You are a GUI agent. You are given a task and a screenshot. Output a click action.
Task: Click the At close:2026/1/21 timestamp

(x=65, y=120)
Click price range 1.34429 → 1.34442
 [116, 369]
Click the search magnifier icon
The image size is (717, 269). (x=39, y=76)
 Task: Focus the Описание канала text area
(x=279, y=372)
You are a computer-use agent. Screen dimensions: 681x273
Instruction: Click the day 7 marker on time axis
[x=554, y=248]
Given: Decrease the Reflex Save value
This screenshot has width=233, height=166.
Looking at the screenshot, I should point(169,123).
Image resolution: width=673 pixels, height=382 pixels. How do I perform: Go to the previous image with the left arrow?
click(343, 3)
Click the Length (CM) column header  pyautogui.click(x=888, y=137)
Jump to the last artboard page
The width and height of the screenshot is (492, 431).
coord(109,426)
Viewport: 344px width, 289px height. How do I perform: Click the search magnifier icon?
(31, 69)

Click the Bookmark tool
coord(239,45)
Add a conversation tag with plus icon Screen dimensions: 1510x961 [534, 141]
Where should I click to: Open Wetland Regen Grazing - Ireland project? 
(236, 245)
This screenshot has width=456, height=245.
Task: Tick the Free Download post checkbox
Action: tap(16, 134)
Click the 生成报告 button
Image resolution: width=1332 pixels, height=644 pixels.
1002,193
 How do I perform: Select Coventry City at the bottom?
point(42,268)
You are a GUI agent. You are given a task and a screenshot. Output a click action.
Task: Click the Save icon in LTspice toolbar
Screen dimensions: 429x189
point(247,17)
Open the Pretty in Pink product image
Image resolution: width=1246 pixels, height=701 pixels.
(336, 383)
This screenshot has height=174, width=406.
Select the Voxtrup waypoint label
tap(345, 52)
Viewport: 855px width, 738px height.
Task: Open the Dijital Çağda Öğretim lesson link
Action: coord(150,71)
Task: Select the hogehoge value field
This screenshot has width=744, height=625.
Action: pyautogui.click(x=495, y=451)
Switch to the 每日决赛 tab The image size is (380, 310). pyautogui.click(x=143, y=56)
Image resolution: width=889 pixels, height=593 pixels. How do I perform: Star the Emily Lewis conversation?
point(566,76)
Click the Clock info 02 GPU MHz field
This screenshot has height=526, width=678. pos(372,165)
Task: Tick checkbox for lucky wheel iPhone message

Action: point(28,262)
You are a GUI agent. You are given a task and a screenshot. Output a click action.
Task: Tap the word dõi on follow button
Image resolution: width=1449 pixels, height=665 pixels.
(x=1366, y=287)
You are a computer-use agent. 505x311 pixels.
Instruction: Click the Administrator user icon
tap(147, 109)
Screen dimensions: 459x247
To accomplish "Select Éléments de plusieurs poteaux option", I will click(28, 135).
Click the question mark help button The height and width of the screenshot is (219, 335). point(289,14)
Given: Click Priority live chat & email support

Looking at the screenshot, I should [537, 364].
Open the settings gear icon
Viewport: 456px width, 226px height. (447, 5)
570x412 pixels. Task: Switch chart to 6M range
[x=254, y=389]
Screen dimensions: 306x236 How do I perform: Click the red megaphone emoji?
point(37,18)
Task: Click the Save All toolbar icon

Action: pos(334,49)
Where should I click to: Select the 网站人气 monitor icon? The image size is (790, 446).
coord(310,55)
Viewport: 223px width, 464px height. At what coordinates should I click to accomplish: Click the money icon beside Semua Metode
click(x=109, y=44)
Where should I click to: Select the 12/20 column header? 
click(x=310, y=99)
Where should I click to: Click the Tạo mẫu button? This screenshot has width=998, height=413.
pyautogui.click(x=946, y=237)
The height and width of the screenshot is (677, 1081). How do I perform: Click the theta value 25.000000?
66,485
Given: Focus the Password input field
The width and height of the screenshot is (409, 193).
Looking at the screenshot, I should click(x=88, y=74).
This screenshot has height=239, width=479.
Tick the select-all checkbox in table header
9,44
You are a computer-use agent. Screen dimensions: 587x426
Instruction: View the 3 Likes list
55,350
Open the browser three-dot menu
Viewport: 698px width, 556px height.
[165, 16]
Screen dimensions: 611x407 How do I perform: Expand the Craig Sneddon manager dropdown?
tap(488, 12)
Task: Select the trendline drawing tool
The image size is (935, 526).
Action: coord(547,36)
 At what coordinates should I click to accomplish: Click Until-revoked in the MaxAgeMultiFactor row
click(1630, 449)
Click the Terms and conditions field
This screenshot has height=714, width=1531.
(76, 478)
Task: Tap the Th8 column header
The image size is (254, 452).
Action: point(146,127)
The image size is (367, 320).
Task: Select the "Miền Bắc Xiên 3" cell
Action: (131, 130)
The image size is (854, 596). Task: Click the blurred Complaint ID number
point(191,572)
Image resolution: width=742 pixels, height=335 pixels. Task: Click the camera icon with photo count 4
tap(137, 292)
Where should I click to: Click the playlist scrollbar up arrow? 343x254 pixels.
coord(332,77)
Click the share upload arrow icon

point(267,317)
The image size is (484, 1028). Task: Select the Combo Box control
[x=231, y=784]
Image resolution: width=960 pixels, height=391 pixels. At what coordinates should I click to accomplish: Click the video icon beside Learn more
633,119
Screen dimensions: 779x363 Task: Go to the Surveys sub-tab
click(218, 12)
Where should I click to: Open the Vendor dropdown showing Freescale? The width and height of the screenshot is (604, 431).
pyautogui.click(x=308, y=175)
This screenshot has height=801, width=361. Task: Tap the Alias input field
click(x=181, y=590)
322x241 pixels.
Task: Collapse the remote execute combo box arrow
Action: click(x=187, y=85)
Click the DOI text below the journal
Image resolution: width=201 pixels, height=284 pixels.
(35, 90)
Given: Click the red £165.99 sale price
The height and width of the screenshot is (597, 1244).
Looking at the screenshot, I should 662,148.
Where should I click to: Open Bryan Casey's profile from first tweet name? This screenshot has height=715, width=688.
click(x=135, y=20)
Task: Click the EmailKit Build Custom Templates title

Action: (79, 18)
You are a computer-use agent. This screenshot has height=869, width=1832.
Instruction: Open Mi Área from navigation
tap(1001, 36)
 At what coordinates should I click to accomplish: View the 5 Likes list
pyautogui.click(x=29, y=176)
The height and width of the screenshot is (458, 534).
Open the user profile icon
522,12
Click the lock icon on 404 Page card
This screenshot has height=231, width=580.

• • •

## Aim of the exercise
Output the material above exactly, but only from the line that carries "Screen dimensions: 611x407" through the line that carries "Click the Terms and conditions field".

## Solution to the exercise
Screen dimensions: 611x407 How do I perform: Expand the Craig Sneddon manager dropdown?
tap(488, 12)
Task: Select the trendline drawing tool
The image size is (935, 526).
Action: coord(547,36)
 At what coordinates should I click to accomplish: Click Until-revoked in the MaxAgeMultiFactor row
click(1630, 449)
Click the Terms and conditions field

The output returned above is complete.